Records supplied:
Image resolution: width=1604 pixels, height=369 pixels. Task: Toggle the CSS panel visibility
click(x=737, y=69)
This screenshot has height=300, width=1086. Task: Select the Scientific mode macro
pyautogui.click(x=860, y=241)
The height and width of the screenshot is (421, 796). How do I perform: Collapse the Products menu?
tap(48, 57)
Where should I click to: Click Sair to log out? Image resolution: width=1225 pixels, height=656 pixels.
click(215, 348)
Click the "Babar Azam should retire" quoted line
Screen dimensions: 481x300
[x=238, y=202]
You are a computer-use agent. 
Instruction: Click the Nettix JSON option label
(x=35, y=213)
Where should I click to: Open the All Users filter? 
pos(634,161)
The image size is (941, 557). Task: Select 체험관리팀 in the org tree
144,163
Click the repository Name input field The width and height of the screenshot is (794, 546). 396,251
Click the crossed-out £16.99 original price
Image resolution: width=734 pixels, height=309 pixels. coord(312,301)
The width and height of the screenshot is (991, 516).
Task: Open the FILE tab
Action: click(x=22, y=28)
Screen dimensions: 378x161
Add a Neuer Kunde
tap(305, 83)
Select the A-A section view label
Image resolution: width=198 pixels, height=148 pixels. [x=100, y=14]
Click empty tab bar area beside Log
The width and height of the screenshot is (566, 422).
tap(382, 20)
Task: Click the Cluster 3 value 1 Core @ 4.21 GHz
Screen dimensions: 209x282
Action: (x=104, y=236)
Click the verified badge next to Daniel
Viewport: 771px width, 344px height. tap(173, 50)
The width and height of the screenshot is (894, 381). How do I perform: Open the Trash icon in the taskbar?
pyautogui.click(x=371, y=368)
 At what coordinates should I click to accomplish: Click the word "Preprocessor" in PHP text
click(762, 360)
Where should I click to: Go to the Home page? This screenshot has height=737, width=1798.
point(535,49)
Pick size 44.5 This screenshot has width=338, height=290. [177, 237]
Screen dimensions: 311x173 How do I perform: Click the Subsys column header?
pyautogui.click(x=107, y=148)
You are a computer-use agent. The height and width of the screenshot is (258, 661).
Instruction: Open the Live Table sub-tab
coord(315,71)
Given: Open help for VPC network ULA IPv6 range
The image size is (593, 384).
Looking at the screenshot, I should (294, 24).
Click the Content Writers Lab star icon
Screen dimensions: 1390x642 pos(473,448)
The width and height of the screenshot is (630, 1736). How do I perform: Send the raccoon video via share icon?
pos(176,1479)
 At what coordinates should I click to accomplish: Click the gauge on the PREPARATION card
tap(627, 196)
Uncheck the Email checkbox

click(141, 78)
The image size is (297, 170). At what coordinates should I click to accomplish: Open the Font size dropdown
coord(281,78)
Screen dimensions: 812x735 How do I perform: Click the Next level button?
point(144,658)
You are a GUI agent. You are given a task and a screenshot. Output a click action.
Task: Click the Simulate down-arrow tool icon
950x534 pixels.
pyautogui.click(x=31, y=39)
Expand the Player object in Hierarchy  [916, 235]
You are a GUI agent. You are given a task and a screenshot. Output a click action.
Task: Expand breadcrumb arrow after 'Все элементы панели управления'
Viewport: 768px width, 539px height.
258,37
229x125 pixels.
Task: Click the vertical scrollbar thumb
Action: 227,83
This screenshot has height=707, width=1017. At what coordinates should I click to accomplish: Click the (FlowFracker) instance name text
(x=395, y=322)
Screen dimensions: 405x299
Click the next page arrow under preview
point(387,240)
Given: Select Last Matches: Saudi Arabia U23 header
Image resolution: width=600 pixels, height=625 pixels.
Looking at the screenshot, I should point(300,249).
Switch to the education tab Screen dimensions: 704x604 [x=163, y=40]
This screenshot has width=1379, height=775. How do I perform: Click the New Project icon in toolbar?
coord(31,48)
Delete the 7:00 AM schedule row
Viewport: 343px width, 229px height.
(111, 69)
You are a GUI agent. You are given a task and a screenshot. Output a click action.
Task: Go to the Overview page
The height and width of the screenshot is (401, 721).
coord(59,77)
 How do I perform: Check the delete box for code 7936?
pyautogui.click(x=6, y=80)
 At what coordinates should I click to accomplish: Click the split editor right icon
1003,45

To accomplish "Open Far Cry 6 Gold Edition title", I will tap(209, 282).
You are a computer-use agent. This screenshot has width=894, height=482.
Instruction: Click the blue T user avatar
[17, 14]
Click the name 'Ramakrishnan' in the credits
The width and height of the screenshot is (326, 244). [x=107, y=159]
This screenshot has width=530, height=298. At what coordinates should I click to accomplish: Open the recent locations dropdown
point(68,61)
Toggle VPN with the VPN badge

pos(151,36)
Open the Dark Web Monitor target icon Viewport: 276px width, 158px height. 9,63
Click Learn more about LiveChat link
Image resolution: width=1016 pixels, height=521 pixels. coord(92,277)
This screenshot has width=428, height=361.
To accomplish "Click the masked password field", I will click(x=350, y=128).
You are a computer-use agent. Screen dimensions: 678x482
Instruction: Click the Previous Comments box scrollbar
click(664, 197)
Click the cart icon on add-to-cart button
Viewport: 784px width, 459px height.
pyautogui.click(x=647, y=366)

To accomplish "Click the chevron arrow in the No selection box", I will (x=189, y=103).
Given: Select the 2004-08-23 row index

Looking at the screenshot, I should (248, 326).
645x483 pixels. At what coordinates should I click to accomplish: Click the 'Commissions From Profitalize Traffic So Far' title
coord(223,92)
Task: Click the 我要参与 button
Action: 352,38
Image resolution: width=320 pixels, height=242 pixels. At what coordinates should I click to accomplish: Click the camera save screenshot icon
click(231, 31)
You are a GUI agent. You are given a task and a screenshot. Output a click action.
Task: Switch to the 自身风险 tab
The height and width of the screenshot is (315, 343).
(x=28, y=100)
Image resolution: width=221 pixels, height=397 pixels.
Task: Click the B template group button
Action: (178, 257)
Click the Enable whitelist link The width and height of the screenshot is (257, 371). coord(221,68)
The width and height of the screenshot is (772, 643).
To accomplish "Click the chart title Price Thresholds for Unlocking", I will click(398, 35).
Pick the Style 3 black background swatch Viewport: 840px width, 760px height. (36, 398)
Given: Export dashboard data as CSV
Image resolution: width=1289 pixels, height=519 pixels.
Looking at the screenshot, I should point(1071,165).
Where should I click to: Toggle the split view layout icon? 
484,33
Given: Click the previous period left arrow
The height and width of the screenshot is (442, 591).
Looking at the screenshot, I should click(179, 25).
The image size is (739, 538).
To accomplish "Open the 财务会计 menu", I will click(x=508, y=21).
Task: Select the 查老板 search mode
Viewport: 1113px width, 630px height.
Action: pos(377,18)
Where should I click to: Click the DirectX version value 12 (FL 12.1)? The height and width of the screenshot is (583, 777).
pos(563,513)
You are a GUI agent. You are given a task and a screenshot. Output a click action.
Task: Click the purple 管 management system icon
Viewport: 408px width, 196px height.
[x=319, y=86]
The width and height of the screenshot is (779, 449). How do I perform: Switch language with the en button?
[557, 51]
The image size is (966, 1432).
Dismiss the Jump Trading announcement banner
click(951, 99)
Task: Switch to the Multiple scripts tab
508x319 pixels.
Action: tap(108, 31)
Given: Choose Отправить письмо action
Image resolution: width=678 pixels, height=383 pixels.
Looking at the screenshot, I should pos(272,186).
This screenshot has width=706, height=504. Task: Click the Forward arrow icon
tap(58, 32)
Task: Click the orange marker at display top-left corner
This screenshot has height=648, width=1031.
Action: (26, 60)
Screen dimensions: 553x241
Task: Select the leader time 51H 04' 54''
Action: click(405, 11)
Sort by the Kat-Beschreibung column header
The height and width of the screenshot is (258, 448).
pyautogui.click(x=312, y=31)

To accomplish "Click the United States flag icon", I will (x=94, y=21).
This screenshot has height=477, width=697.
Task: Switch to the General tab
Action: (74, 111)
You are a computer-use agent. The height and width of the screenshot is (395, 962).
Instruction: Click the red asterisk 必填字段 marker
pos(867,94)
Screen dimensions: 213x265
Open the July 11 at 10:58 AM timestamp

Task statement:
When the line with "Task: Click the purple" is reached in the data above, start copying there, and copy each line exactly until the line with "Screen dimensions: 213x265" has been copied; copy nothing else.

Response below:
Task: Click the purple 管 management system icon
Viewport: 408px width, 196px height.
[x=319, y=86]
The width and height of the screenshot is (779, 449). How do I perform: Switch language with the en button?
[557, 51]
The image size is (966, 1432).
Dismiss the Jump Trading announcement banner
click(951, 99)
Task: Switch to the Multiple scripts tab
508x319 pixels.
Action: tap(108, 31)
Given: Choose Отправить письмо action
Image resolution: width=678 pixels, height=383 pixels.
Looking at the screenshot, I should pos(272,186).
This screenshot has width=706, height=504. Task: Click the Forward arrow icon
tap(58, 32)
Task: Click the orange marker at display top-left corner
This screenshot has height=648, width=1031.
Action: (26, 60)
Screen dimensions: 553x241
Task: Select the leader time 51H 04' 54''
Action: click(405, 11)
Sort by the Kat-Beschreibung column header
The height and width of the screenshot is (258, 448).
pyautogui.click(x=312, y=31)

To accomplish "Click the United States flag icon", I will (x=94, y=21).
This screenshot has height=477, width=697.
Task: Switch to the General tab
Action: (74, 111)
You are a computer-use agent. The height and width of the screenshot is (395, 962).
Instruction: Click the red asterisk 必填字段 marker
pos(867,94)
Screen dimensions: 213x265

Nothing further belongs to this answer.